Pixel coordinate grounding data
▬▬▬▬▬▬▬▬▬▬

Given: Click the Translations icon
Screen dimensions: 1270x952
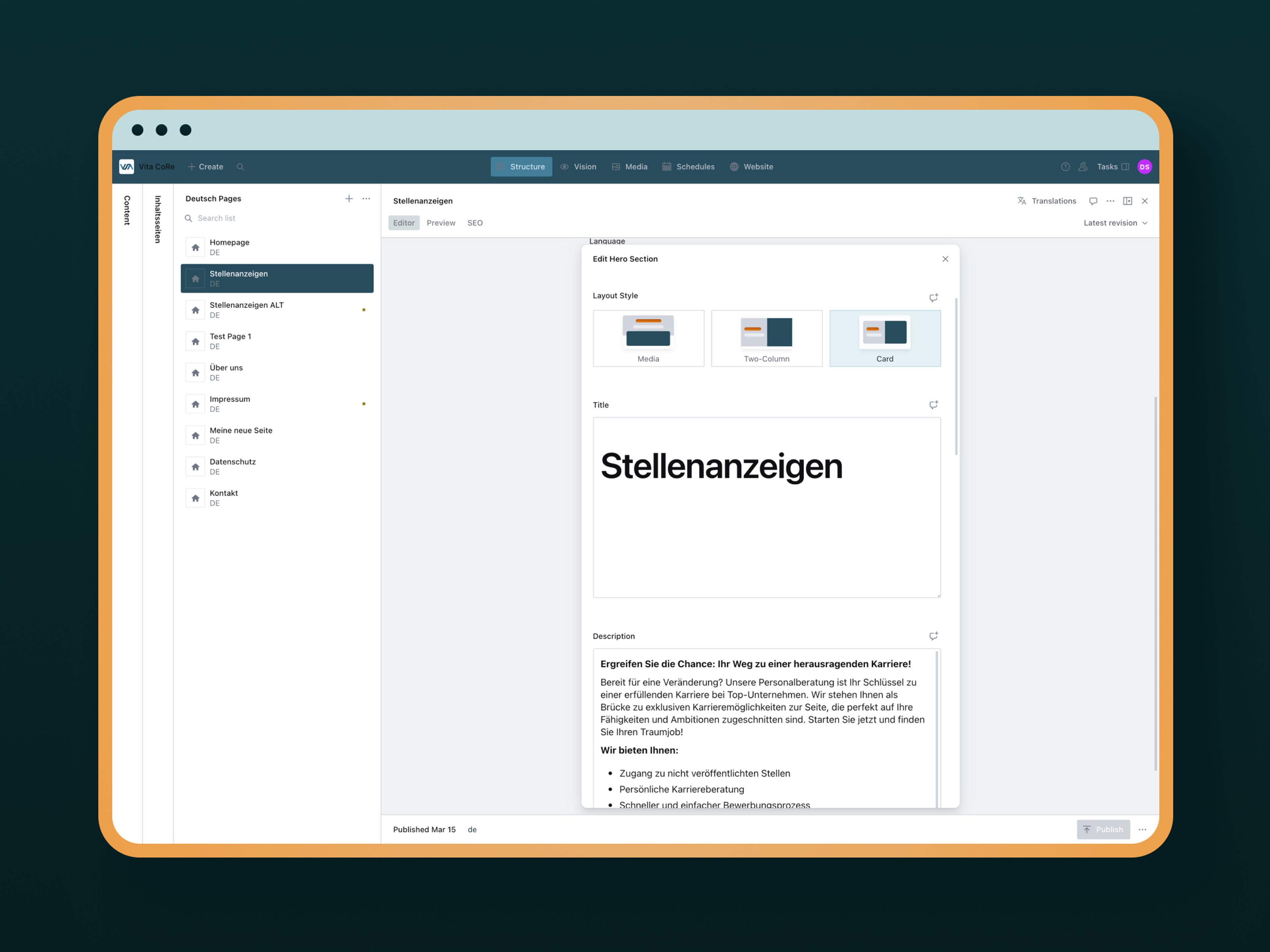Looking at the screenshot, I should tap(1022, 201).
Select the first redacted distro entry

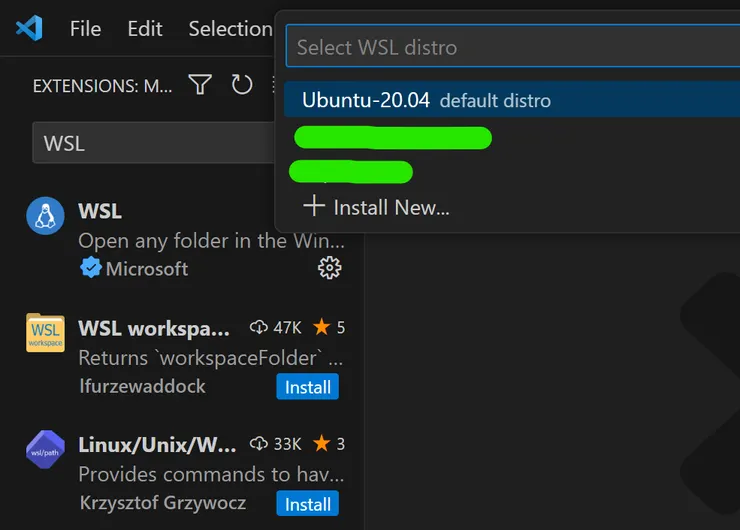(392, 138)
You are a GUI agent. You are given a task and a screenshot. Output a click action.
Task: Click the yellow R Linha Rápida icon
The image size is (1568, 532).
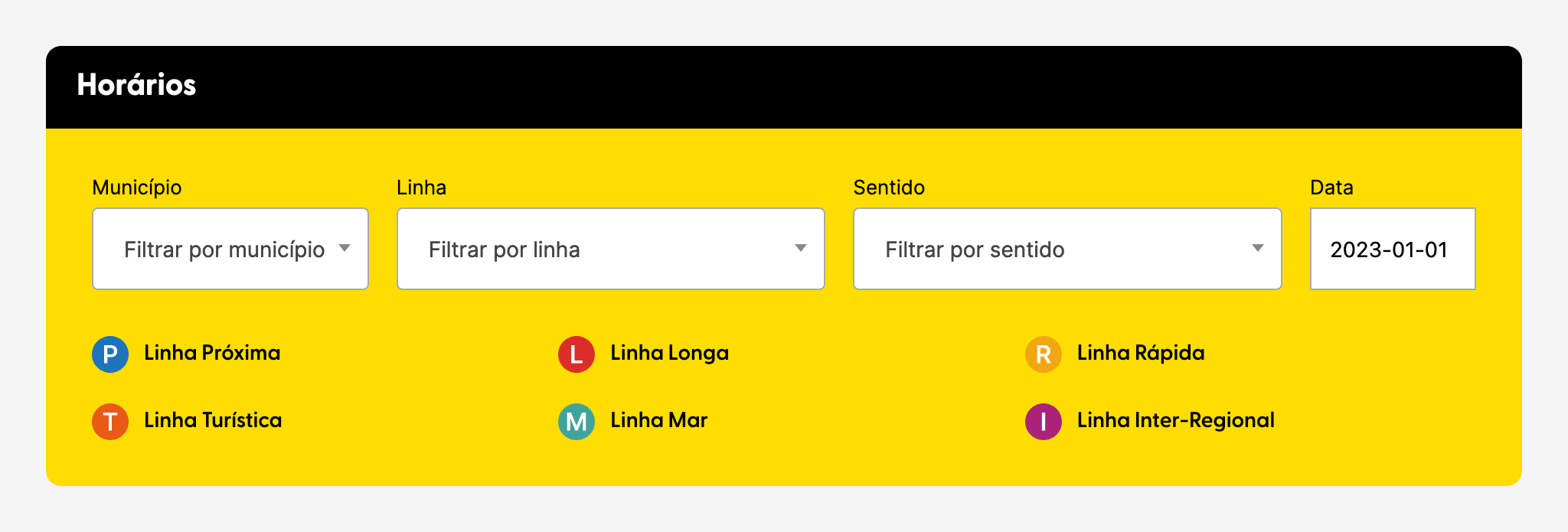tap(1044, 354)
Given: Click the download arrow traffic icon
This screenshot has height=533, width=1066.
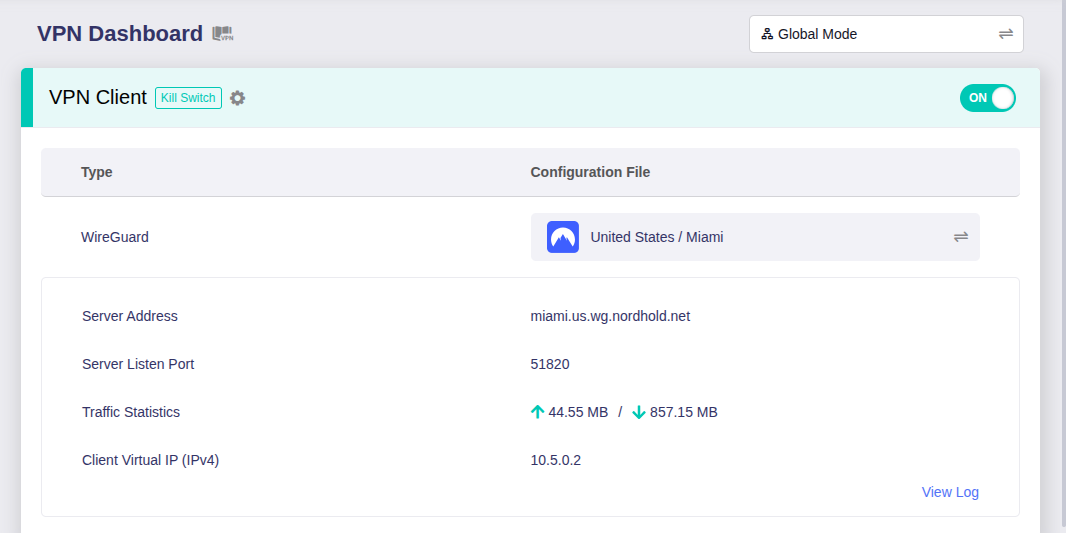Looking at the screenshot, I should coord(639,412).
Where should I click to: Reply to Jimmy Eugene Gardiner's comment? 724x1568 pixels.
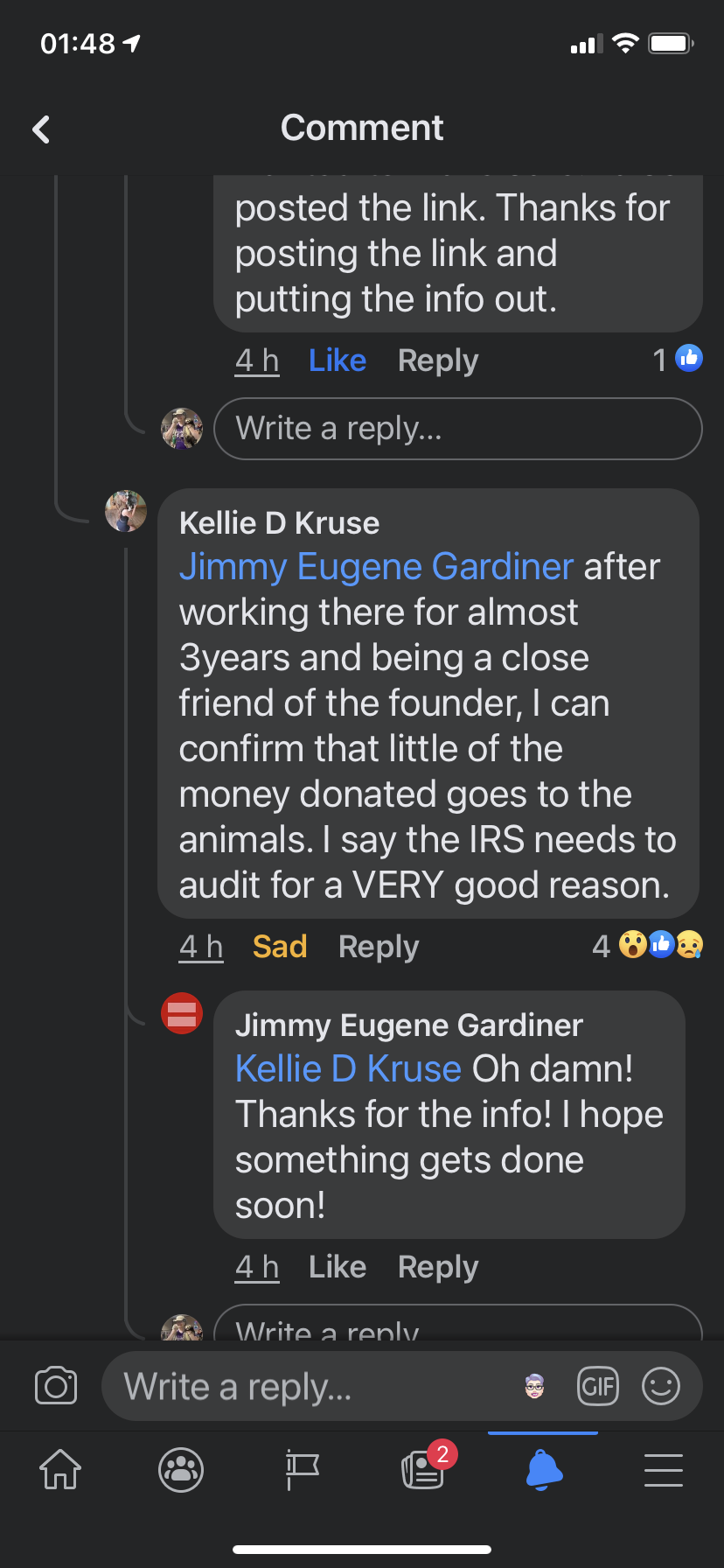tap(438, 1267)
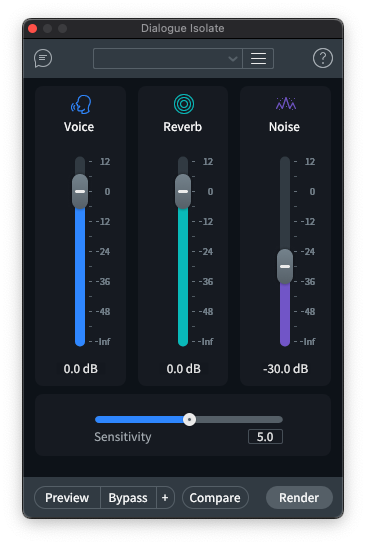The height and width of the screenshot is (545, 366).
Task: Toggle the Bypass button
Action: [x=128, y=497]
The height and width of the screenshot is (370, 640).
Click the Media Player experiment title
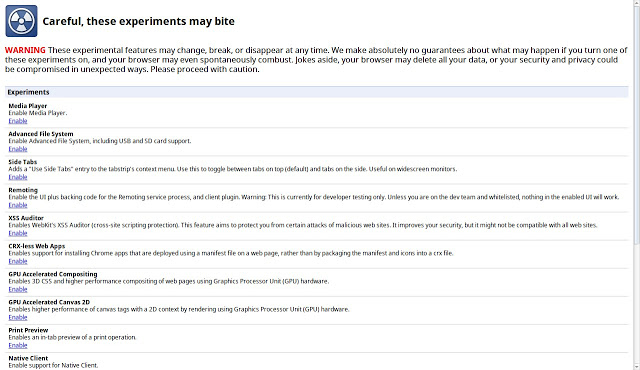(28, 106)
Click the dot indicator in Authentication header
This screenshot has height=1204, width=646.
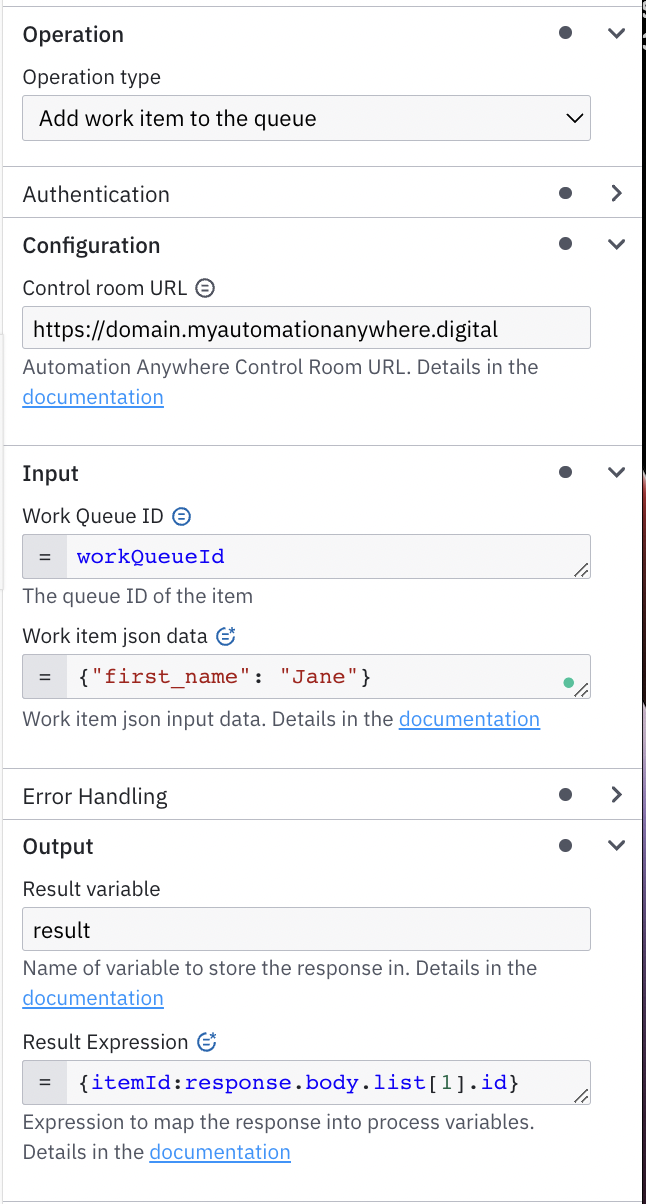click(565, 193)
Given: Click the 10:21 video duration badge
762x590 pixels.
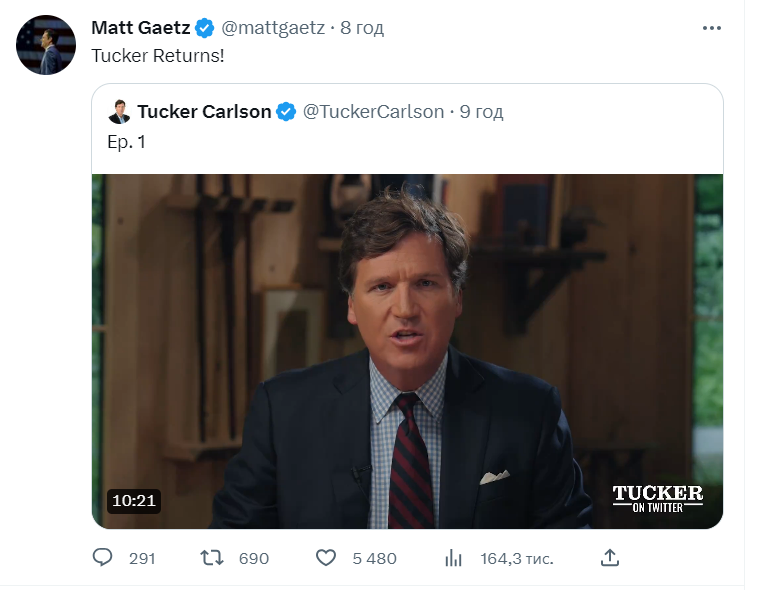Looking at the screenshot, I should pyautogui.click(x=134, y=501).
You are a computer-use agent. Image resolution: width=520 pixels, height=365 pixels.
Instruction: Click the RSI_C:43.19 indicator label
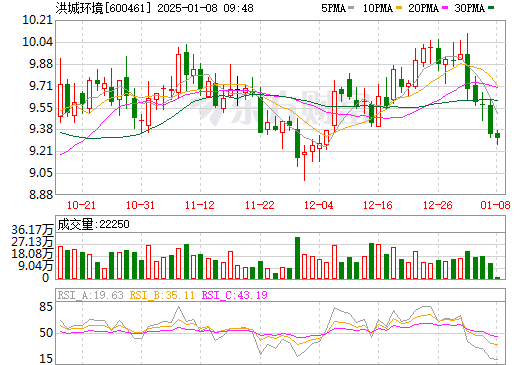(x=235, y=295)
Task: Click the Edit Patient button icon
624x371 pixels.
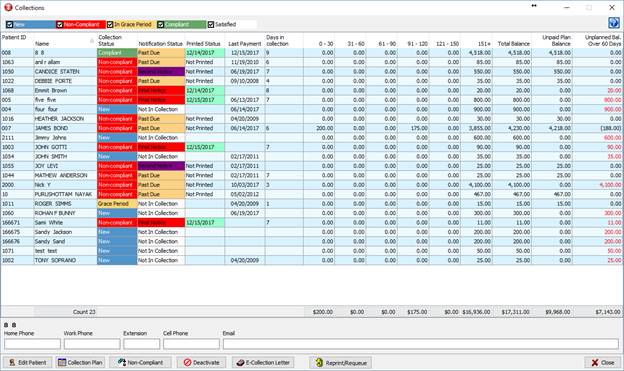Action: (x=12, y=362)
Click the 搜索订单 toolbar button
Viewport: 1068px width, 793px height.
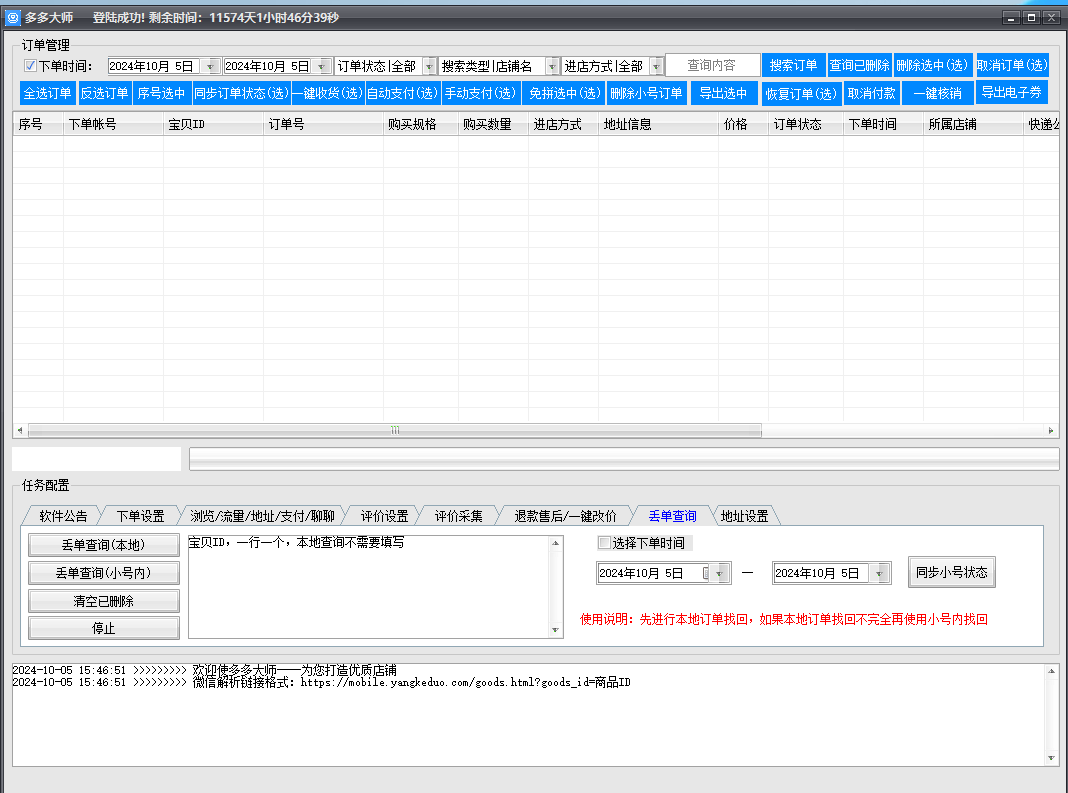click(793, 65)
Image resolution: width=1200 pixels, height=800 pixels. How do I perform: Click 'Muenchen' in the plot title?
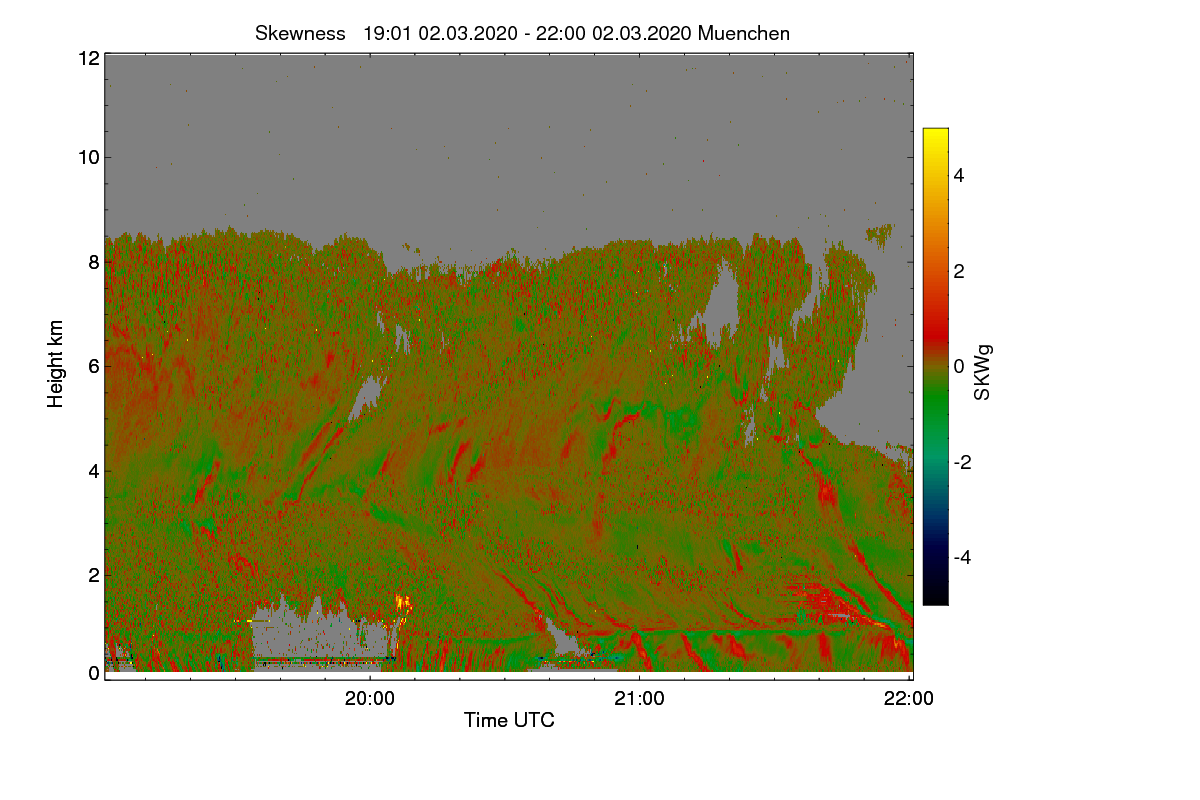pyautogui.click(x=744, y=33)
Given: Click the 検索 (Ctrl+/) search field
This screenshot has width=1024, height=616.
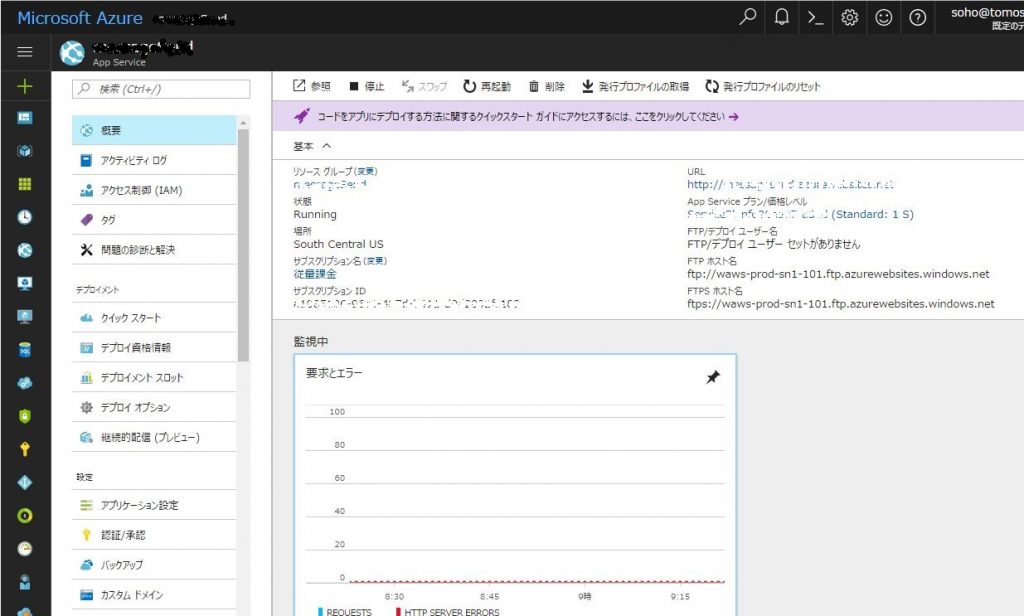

▬▬▬▬▬▬▬▬▬▬

**PROBLEM**
Pictures aside, set down the lines from the one containing "Click the 搜索订单 toolbar button" through the end of the records above, exactly and only those.

**SOLUTION TO THIS EXERCISE**
Click the 搜索订单 toolbar button
Viewport: 1068px width, 793px height.
click(793, 65)
Image resolution: width=1200 pixels, height=800 pixels. How do I perform: Click 'Muenchen' in the plot title?
pyautogui.click(x=744, y=33)
Given: Click the 検索 (Ctrl+/) search field
This screenshot has width=1024, height=616.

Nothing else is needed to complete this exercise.